To a packed room, this founder of a very influential community centre that runs art seminars, workshops and scholarships in Beirut went on to say: “Here we have 20 museums, 15 foundations, collections—how do we sustain ourselves in the face of money laundering when our structures are about resistance. We are not interested in doing sexy programmes, in the hype. We are not interested in the histories of contemporary art as taught by universities, the ‘white’ history. We are injecting history into how we want to write about ourselves. To say that we did educational programmes if we didn’t express ourselves politically would be meaningless, but I don’t mean political parties; rather, people who question things; communities, resistance; people who are not mobs. We nourish and are nourished by the local art community.”
This March Meeting was a radical event. The United Arab Emirates is not known for radical discussion, favouring a bland consensus in the media, but there is an exception to this in the emirate of Sharjah, under the patronage of the Sharjah Art Foundation of which the emir’s daughter, Sheikha Hoor Al Qasimi, is president, director and moving spirit. She says: “If something is in the news, why can’t we discuss it here and talk about it directly or indirectly through works of art?” She has also committed herself to a radical biennale in 2017 with her appointment of Tohmé as its curator.

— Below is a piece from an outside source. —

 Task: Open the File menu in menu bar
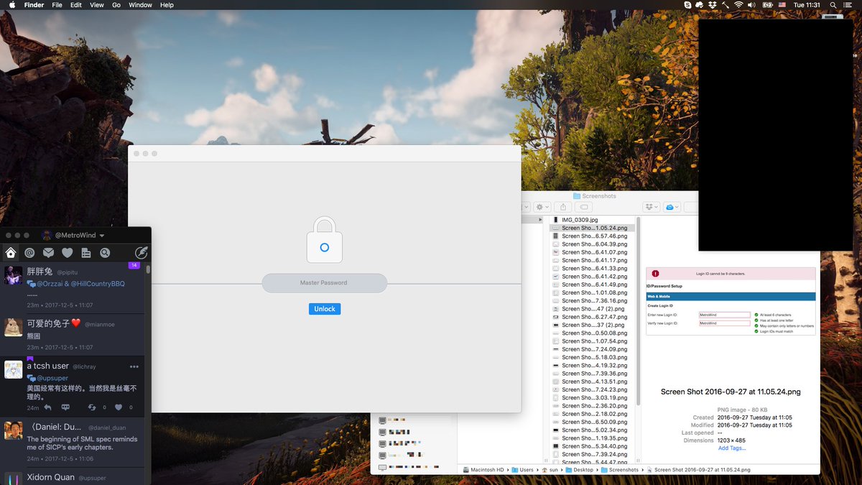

The theme of this meeting, which every year invites Curators and thinkers fr om all over Menasa and points east and west to discuss whatever theme Sheikha Hoor has chosen, was education, engagement and participation. At the same time, the foundation and art museum put on exhibitions in the courtyards and houses of the old town of Sharjah. So if you wanted total immersion in a non-Western vision of the world, this was the place to be last month.
The opening keynote address was by William Wells, the Canadian founder of Cairo’s Townhouse, an art and community centre closed down last December by the authorities on the pretext of “administrative irregularities, which are closing spaces everywhere”. “We hope to overcome these ‘irregularities’, but just before our closure we were able to get financing for a bus to take our activities to discuss, debate and perform around the country. The bus is our future, our voice, our survival at the moment. When they closed us they had no idea what they had, because the street, the artists, the life ended. It’s not just our world; it’s our neighbour’s world,” he said.
Speakers went on to tell of other spaces that the authorities found just too provocative. Ahmed Al Attar said that in January the increasingly repressive Egyptian authorities had raided the offices of the Downtown Contemporary Arts Festival (D-CAF), a multidisciplinary event that has taken place in Cairo every spring since 2012 all over the city centre. The excuse was that he was “practising a profession without a permit”. “It seems that just bringing people together is a political act,” says Al Attar.
Zoe Butt of Sàn Art in Vietnam, another community project with residencies for artists and the country’s only registered facility for contemporary art, says they were also closed down recently after operating in a context wh ere there is no official support at all for contemporary art. Elizabeth Georgis of the Gebre Kristos Desta Center in the University of Addis Ababa described how Ethiopian artists are being imprisoned; there is no academic freedom; students are paid to be informers, while the corrupt government uses the word “development” as “the clarion call to squash opposition”.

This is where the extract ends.